Her son was the only love of her life. He was what made her life a little meaningful.  A seven year old little kid, he was. It was only a week before the earthquake when he had started to teach her to write. The little kid spoke fascinatingly, “My teacher says, education is important to all, Maa. You should learn to read and write too. I will teach you what I learn in school.” That day she remembered, her eyes were filled with tears and her heart was heavy with pride. But all she could ever learn were the first few Nepali letters ‘ka’, ‘kha’, ‘ga’, ‘gha’. Her son’s hopes ended abruptly with him. He died of diarrhea a week after the earthquake. The local health post failed to provide basic medications for the sick child. But more than them she was angry at someone else, for even after her long hours of worship, her god failed to show any kindness to her son. He took away the only meaning of her life, her only love.

A month later, she thought she couldn’t take it anymore. She was living in a temporary plastic shelter. She worked during the day at someone else’s farm. She had very little to eat. On one ordinary day, one of the local men broke into her place attempting to sexually assault her. She screamed out loud enough to get help from her neighbors. Her mental turmoil began soon afterwards. Days went by, but her problems never seemed to come to an end. When it was too overwhelming, she accepted herself to be a failure. “A failure. That’s what you are”, the voices of her husband were more louder and clearer even after his death. On another ordinary day, she stood at the edge of the cliff with her arms wide extended, her eyes closed and her foot ready to take the next tragic step. But just at the moment, she saw in front of her what was the image of her son, looking at her with disgust. She knew he hated to see her that way. She was his warrior.

She took her step back. She knew she could never see him cry. The voice of her child tells her, “Life might never be easy for you, Maa. It has always been unfair to you. It may be so in the future. But you can’t end it so easily. You need to keep on going. I need to see the world through your eyes. You need to fight for me, Maa.” Life, no matter how hard it could be, she realized it also gifted her with little memories of her son. And those memories were enough for her to keep going on, she thought.

She is in a better state today. Last year she took the courage to join school. She now knows all the letters her son wanted her to learn.
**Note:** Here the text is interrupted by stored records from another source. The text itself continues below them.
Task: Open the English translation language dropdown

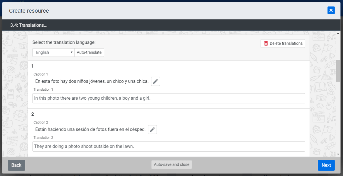Action: (53, 53)
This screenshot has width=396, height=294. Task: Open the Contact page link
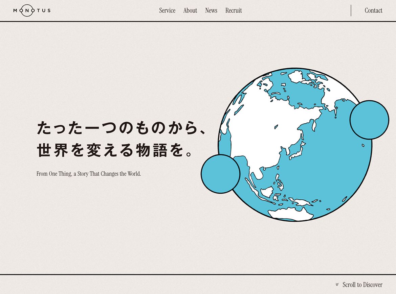pos(373,10)
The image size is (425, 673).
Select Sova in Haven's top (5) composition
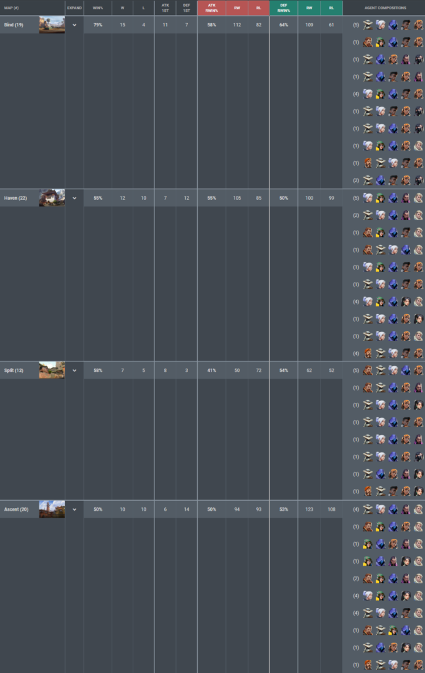click(418, 198)
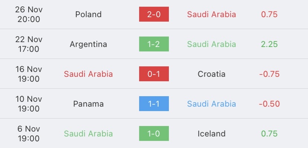The image size is (308, 148).
Task: Open the Argentina team link
Action: point(89,44)
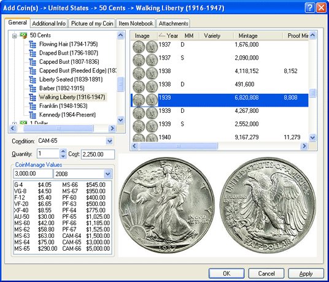This screenshot has height=282, width=329.
Task: Click the Kennedy series tree icon
Action: (x=33, y=115)
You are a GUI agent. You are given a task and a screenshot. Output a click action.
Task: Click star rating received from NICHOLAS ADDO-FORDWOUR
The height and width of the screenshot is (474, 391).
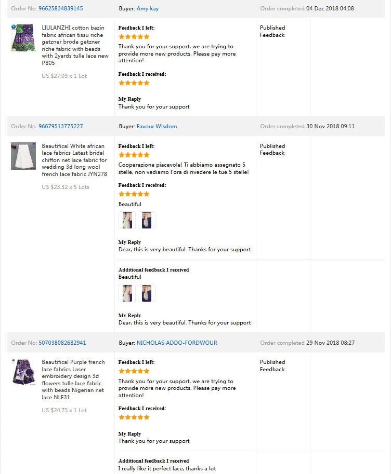point(134,417)
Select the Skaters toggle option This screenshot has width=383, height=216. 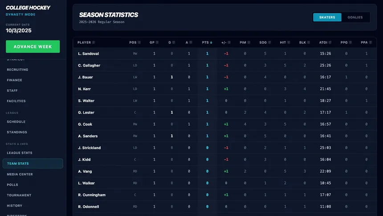click(327, 17)
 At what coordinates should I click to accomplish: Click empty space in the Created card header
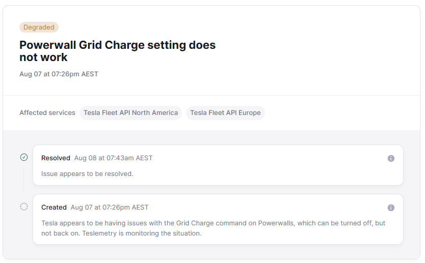click(x=265, y=208)
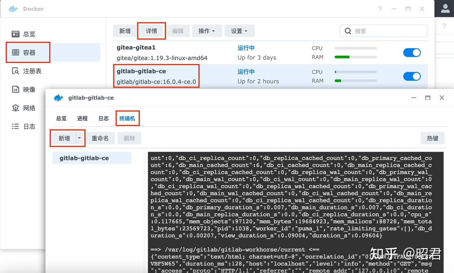Image resolution: width=454 pixels, height=273 pixels.
Task: Expand the 设置 settings dropdown
Action: 240,31
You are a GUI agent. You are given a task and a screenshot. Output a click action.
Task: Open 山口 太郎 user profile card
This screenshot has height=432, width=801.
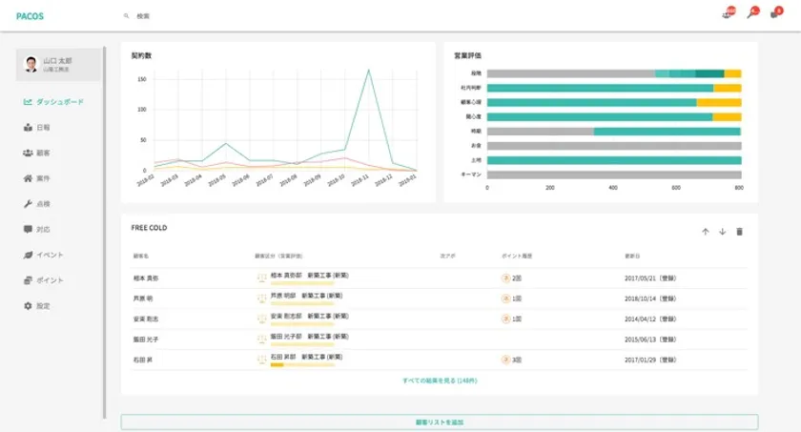58,64
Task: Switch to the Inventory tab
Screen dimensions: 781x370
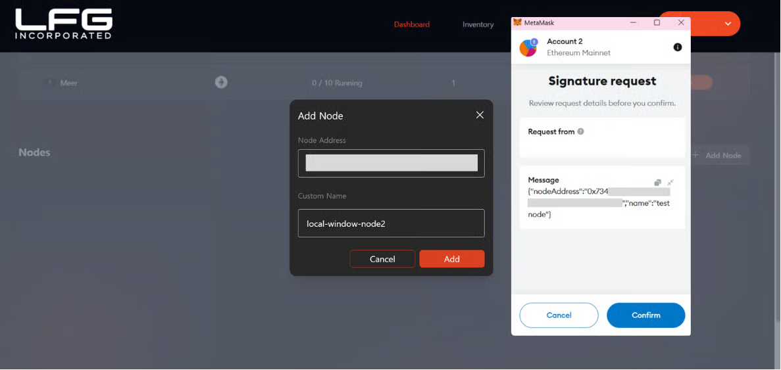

With the aids from local organizations and more so, from the help of her fellow villagers, her house, a one storied, tinned roofed with walls made from wood was finally complete. She now believes she isn’t a failure anymore.

She sits there in the entrance near the front door, still without much to express or much to say, watching silently over the raindrops as they dissolve in the ground in front of her. She sees that image of her child in the ground, smiling at her as she smiles back at it, both with tears in their eyes.